_THE REQUEST_: Rewrite every one of the records below, replacing "GUI agent" with "interface agent" wherever it occurs and leaving all other text unchanged.

_DATA FOR THE TASK_:
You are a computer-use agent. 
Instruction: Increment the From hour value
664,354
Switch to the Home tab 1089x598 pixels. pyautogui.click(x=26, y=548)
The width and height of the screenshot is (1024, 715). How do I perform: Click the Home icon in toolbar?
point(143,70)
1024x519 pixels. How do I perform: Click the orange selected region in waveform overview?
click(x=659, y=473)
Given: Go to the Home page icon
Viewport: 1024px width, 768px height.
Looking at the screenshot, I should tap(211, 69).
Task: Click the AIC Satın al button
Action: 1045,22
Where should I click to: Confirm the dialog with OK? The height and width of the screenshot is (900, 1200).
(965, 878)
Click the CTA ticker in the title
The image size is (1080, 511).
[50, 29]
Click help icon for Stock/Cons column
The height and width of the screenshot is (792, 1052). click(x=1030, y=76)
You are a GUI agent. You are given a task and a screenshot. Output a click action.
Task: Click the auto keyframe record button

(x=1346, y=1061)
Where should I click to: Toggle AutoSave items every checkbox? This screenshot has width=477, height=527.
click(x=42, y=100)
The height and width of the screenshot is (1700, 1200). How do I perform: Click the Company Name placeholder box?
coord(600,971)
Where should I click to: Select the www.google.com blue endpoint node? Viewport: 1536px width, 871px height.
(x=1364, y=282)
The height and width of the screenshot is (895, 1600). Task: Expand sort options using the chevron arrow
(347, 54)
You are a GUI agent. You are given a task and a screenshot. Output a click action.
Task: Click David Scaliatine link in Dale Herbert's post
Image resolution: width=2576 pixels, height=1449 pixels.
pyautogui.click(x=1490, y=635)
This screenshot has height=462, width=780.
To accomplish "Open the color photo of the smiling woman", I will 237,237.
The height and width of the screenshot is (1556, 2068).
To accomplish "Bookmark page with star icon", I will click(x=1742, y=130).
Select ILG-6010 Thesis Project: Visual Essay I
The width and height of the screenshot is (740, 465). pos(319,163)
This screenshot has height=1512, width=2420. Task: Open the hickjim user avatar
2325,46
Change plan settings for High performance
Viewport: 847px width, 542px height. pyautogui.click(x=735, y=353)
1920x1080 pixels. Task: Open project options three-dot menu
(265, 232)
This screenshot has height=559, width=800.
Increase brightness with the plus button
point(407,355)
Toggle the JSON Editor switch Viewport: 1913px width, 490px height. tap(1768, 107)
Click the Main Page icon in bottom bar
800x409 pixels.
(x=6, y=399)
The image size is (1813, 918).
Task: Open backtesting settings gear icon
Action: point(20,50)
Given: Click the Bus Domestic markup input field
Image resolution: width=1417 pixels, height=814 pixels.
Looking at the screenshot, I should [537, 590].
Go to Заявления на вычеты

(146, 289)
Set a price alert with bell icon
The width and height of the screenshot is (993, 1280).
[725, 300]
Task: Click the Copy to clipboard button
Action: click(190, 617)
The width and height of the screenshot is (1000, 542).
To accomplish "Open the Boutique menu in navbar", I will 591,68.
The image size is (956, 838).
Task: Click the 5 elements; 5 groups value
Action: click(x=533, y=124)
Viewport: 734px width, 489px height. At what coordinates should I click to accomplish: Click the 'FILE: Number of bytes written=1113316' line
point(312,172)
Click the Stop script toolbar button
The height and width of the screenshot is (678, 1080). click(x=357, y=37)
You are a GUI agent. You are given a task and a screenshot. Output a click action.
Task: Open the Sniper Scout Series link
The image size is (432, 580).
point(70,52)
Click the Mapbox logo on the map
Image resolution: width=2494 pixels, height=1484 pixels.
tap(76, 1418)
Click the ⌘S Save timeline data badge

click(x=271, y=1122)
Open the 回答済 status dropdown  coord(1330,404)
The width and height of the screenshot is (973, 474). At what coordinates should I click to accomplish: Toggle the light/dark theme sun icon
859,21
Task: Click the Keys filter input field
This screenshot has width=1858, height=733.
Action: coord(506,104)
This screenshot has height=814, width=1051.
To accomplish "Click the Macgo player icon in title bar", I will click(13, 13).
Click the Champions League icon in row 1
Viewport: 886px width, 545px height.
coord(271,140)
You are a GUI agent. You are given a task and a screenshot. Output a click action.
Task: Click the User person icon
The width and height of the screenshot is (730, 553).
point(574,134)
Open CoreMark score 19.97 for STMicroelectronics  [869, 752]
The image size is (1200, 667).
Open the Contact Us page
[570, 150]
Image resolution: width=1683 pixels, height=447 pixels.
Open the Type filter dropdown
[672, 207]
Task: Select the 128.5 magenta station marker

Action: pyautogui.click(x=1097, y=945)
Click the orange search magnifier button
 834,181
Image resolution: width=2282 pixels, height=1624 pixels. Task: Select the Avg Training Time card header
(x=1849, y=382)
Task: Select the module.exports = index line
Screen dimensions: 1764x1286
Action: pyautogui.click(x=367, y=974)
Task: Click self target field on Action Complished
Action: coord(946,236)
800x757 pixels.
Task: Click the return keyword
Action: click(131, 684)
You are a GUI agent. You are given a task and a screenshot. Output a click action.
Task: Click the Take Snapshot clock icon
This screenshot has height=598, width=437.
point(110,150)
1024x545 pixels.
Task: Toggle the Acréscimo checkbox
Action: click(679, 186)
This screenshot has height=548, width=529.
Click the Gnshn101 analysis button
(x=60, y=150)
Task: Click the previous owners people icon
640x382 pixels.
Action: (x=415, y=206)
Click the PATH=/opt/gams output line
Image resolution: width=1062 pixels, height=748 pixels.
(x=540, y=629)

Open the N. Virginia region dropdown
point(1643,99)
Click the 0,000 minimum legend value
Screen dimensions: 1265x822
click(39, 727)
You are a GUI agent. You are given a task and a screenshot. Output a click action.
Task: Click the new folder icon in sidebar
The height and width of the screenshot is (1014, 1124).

_CORRECT RESPONSE_:
You are a computer-use agent. 
Instruction: Increment the From hour value
664,354
Switch to the Home tab 1089x598 pixels. pyautogui.click(x=26, y=548)
The width and height of the screenshot is (1024, 715). How do I perform: Click the Home icon in toolbar?
point(143,70)
1024x519 pixels. How do I perform: Click the orange selected region in waveform overview?
click(x=659, y=473)
Given: Go to the Home page icon
Viewport: 1024px width, 768px height.
Looking at the screenshot, I should tap(211, 69).
Task: Click the AIC Satın al button
Action: 1045,22
Where should I click to: Confirm the dialog with OK? The height and width of the screenshot is (900, 1200).
(965, 878)
Click the CTA ticker in the title
The image size is (1080, 511).
[50, 29]
Click help icon for Stock/Cons column
The height and width of the screenshot is (792, 1052). click(x=1030, y=76)
You are a interface agent. You are given a task and a screenshot. Output a click action.
Task: Click the auto keyframe record button

(x=1346, y=1061)
Where should I click to: Toggle AutoSave items every checkbox? This screenshot has width=477, height=527.
click(x=42, y=100)
The height and width of the screenshot is (1700, 1200). How do I perform: Click the Company Name placeholder box?
coord(600,971)
Where should I click to: Select the www.google.com blue endpoint node? Viewport: 1536px width, 871px height.
(x=1364, y=282)
The height and width of the screenshot is (895, 1600). Task: Expand sort options using the chevron arrow
(347, 54)
You are a interface agent. You are given a task and a screenshot. Output a click action.
Task: Click David Scaliatine link in Dale Herbert's post
Image resolution: width=2576 pixels, height=1449 pixels.
pyautogui.click(x=1490, y=635)
This screenshot has height=462, width=780.
To accomplish "Open the color photo of the smiling woman", I will 237,237.
The height and width of the screenshot is (1556, 2068).
To accomplish "Bookmark page with star icon", I will click(x=1742, y=130).
Select ILG-6010 Thesis Project: Visual Essay I
The width and height of the screenshot is (740, 465). pos(319,163)
This screenshot has height=1512, width=2420. Task: Open the hickjim user avatar
2325,46
Change plan settings for High performance
Viewport: 847px width, 542px height. pyautogui.click(x=735, y=353)
1920x1080 pixels. Task: Open project options three-dot menu
(265, 232)
This screenshot has height=559, width=800.
Increase brightness with the plus button
point(407,355)
Toggle the JSON Editor switch Viewport: 1913px width, 490px height. tap(1768, 107)
Click the Main Page icon in bottom bar
800x409 pixels.
(x=6, y=399)
The image size is (1813, 918).
Task: Open backtesting settings gear icon
Action: point(20,50)
Given: Click the Bus Domestic markup input field
Image resolution: width=1417 pixels, height=814 pixels.
Looking at the screenshot, I should [537, 590].
Go to Заявления на вычеты

(146, 289)
Set a price alert with bell icon
The width and height of the screenshot is (993, 1280).
[725, 300]
Task: Click the Copy to clipboard button
Action: click(190, 617)
The width and height of the screenshot is (1000, 542).
To accomplish "Open the Boutique menu in navbar", I will 591,68.
The image size is (956, 838).
Task: Click the 5 elements; 5 groups value
Action: click(x=533, y=124)
Viewport: 734px width, 489px height. At what coordinates should I click to accomplish: Click the 'FILE: Number of bytes written=1113316' line
point(312,172)
Click the Stop script toolbar button
The height and width of the screenshot is (678, 1080). click(x=357, y=37)
You are a interface agent. You are given a task and a screenshot. Output a click action.
Task: Open the Sniper Scout Series link
The image size is (432, 580).
point(70,52)
Click the Mapbox logo on the map
Image resolution: width=2494 pixels, height=1484 pixels.
tap(76, 1418)
Click the ⌘S Save timeline data badge

click(x=271, y=1122)
Open the 回答済 status dropdown  coord(1330,404)
The width and height of the screenshot is (973, 474). At what coordinates should I click to accomplish: Toggle the light/dark theme sun icon
859,21
Task: Click the Keys filter input field
This screenshot has width=1858, height=733.
Action: coord(506,104)
This screenshot has height=814, width=1051.
To accomplish "Click the Macgo player icon in title bar", I will click(13, 13).
Click the Champions League icon in row 1
Viewport: 886px width, 545px height.
coord(271,140)
You are a interface agent. You are given a task and a screenshot. Output a click action.
Task: Click the User person icon
The width and height of the screenshot is (730, 553).
point(574,134)
Open CoreMark score 19.97 for STMicroelectronics  [869, 752]
The image size is (1200, 667).
Open the Contact Us page
[570, 150]
Image resolution: width=1683 pixels, height=447 pixels.
Open the Type filter dropdown
[672, 207]
Task: Select the 128.5 magenta station marker

Action: pyautogui.click(x=1097, y=945)
Click the orange search magnifier button
 834,181
Image resolution: width=2282 pixels, height=1624 pixels. Task: Select the Avg Training Time card header
(x=1849, y=382)
Task: Select the module.exports = index line
Screen dimensions: 1764x1286
Action: pyautogui.click(x=367, y=974)
Task: Click self target field on Action Complished
Action: coord(946,236)
800x757 pixels.
Task: Click the return keyword
Action: click(131, 684)
You are a interface agent. You are given a task and a screenshot. Output a click action.
Task: Click the Take Snapshot clock icon
This screenshot has height=598, width=437.
point(110,150)
1024x545 pixels.
Task: Toggle the Acréscimo checkbox
Action: click(679, 186)
This screenshot has height=548, width=529.
Click the Gnshn101 analysis button
(x=60, y=150)
Task: Click the previous owners people icon
640x382 pixels.
Action: (x=415, y=206)
Click the PATH=/opt/gams output line
Image resolution: width=1062 pixels, height=748 pixels.
(x=540, y=629)

Open the N. Virginia region dropdown
point(1643,99)
Click the 0,000 minimum legend value
Screen dimensions: 1265x822
click(39, 727)
You are a interface agent. You are given a task and a screenshot. Output a click action.
Task: Click the new folder icon in sidebar
The height and width of the screenshot is (1014, 1124).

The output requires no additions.